===== FRAGMENTO
La literatura ha tenido la necesidad de contener un ritmo, una música, una exquisitez para el oído, una elocuencia y una claridad.
Y, misteriosamente, en la novela a veces se vierte todo un ritmo, cuyo compás tan breve, tan punzante, parece que nos rompiera el silencio.
Esta vez, pues, toda la musicalidad la contiene Esos besos que te doy, una novela de Esteban Carlos Mejía, que hace parte de “Trilogía de espaldas a Medellín”, donde esta vez, vuelto fuego, termina con las migajas que dejó después de I love you putamente.
Retorna, como una lluvia menuda, a borrar las huellas del paisaje, revelando los gérmenes de una nueva narración.
Esteban Carlos Mejía, un autor antioqueño que recibió toda una tradición narrativa que soslaya el arte de contar lo cotidiano de Manuel Mejía Vallejo, la irreverencia de Fernando González, el hachazo certero del lenguaje con Fernando Vallejo.
Dueño, pues, de toda una literatura, Carlos Mejía, le bastan alrededor de cuatrocientas páginas para contarnos, a través de su posición, una ciudad que crece como un animal encerrado.
Constantino Cavafis, sin duda, nos cantó la ciudad que perdía, esa obra escénica que se deshace ante los ojos.
Finalmente, en Esos besos que te doy, la ciudad se traza como un personaje que, estéticamente, se narra a sí misma, sin escrúpulos, ilustrada con suficiente precisión.
Sabe, entonces, como aquella afirmación de Víctor Hugo: “la ciudad como el libro de piedra”.
Tomada de Travel to Colombia
Hay, en esta Medellín, un paseante que lleva la ciudad como una forma abreviada de existencia.
Camina, el pícaro Víctor Yugo, semejante al Periquillo Sarmiento, pícaro casi natural, busca su vida, tanto como quién pierde un recuerdo, en unas calles que no llevan a ninguna parte.
O sí, esta vez, a la casa de Alabama Faulkner, la modelo más sexy de Colombia, lugar donde las imágenes del pasado pesan como un imán.
“Atravesé Bolívar, a la sombra de la estación del metro, pasé por un costado de la Plazuela Nutibara, agarré por Palacé hasta Maracaibo y subí sin atisbar siquiera las vitrinas ni hacerle caso a los fenicios que invadían las aceras con su amplia oferta cultural y lúdica.”
Sin desparpajo Carlos Mejía, con personajes olorosos a cigarrillo, que la vida los lleva hasta el desbarrancadero del mundo, que se dibujan y se desdibujan a diario, porque su naturaleza es de humo, narra los trozos de una realidad que vive, que se expande con aire convaleciente.
==========
■ **TAREAS Y EJERCICIOS**:
(a) Resume en dos oraciones el fragmento sobre la novela Esos besos que te doy.
(b) Prosigue el fragmento sobre la novela Esos besos que te doy a partir de su última oración.
===== REGISTROS PROPORCIONADOS
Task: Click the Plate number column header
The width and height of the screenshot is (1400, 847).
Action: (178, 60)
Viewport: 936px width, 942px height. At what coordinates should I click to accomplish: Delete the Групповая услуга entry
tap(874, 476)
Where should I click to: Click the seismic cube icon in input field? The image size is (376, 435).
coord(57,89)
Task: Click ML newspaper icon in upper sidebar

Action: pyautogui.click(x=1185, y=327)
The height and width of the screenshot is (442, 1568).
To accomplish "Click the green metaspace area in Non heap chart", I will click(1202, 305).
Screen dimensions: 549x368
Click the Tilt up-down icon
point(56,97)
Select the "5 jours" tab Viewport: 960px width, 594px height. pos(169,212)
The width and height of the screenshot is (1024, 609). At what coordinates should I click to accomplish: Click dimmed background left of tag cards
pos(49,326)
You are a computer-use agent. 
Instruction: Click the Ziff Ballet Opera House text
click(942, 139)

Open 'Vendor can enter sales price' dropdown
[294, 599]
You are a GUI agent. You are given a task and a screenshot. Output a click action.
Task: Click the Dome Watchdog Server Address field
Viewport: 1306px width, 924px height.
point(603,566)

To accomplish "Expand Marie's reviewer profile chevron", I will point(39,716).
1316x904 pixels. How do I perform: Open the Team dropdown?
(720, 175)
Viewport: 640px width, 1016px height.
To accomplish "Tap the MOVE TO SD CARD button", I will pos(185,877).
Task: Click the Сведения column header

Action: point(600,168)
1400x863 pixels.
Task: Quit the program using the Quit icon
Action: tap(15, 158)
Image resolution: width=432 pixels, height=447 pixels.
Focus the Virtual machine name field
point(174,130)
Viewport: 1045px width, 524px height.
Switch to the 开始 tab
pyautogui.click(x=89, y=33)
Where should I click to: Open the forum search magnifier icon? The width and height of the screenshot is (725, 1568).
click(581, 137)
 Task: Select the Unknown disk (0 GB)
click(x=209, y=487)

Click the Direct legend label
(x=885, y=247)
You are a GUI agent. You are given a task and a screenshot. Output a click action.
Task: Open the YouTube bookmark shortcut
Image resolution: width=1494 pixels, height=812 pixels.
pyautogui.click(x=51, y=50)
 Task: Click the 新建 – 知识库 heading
==========
■ **SOLUCIONES DE ACTIVIDADES**:
(a) Esos besos que te doy, novela de Esteban Carlos Mejía que forma parte de la "Trilogía de espaldas a Medellín", traza la ciudad como un personaje que se narra a sí misma. Por esa Medellín camina el pícaro Víctor Yugo, que busca su vida en calles que no llevan a ninguna parte y llega a la casa de Alabama Faulkner, la modelo más sexy de Colombia.

(b)
Su personaje, Víctor Yugo, vive un diciembre antioqueño donde el alboroto trae, desde lejos, todo lo ausente. Advierte, con una descripción de quién ama, nuevamente a la ciudad, y entra a esta, con la remota alegría que trae el diciembre:
“Diciembre en Medallo. El cielo, sábana gris o cobija de lana, amaneció caótico. Acurrucado detrás de unos manojos de nubes, el sol caldeó la temperatura con apatía. Aun así, sentí el hervor del calcio en las concavidades de mis huesos. El bochorno de la mañana hizo que algo se me retorciera por dentro. Por unos instantes, oh paradoja, me quedé sin ilusiones y sin esperanzas.”
Ahora bien, Esteban Carlos Mejía nos recuerda, en cierto modo, un viento picaresco dentro de la obra.
Está, entre tanto, Víctor Yugo, un hombre sin límites, infatigable en asuntos sentimentales, propietario de una música verbal donde el lenguaje es directo, sin escrúpulos: las mismas palabras antes y después de fornicar.
Construye a lo largo de la obra un conjunto de experiencias eróticas tan sutiles como toscas, donde el lenguaje posee una naturalidad que afecta al lector que se priva con sus cautelas, porque Carlos Mejía rompe los mantos del pudor.
Esta novela, que consta de una construcción que parte de lo cotidiano, en medio de una tradición que sin lugar a dudas, nos recuerda un Tomás Carrasquilla. Esta vez, un Carrasquilla que nos narra lo urbano, en otro tiempo, pero siempre con una dosis letal de humor y picaresca.
Carlos Mejía pasa del amor al sexo, a la ciudad, al arte, penetrando en los detalles como aquel cuento de Yourcenar, donde Wang-Fo se salva perdiéndose, dejando apenas viento.
En medio de su prosa rítmica, infatigable, según se siente en la lectura, sacude al lector para que el mismo encuentre su propia música y asuma que, en contra de todo, en la brusquedad, quizás, está la profunda suavidad de todo.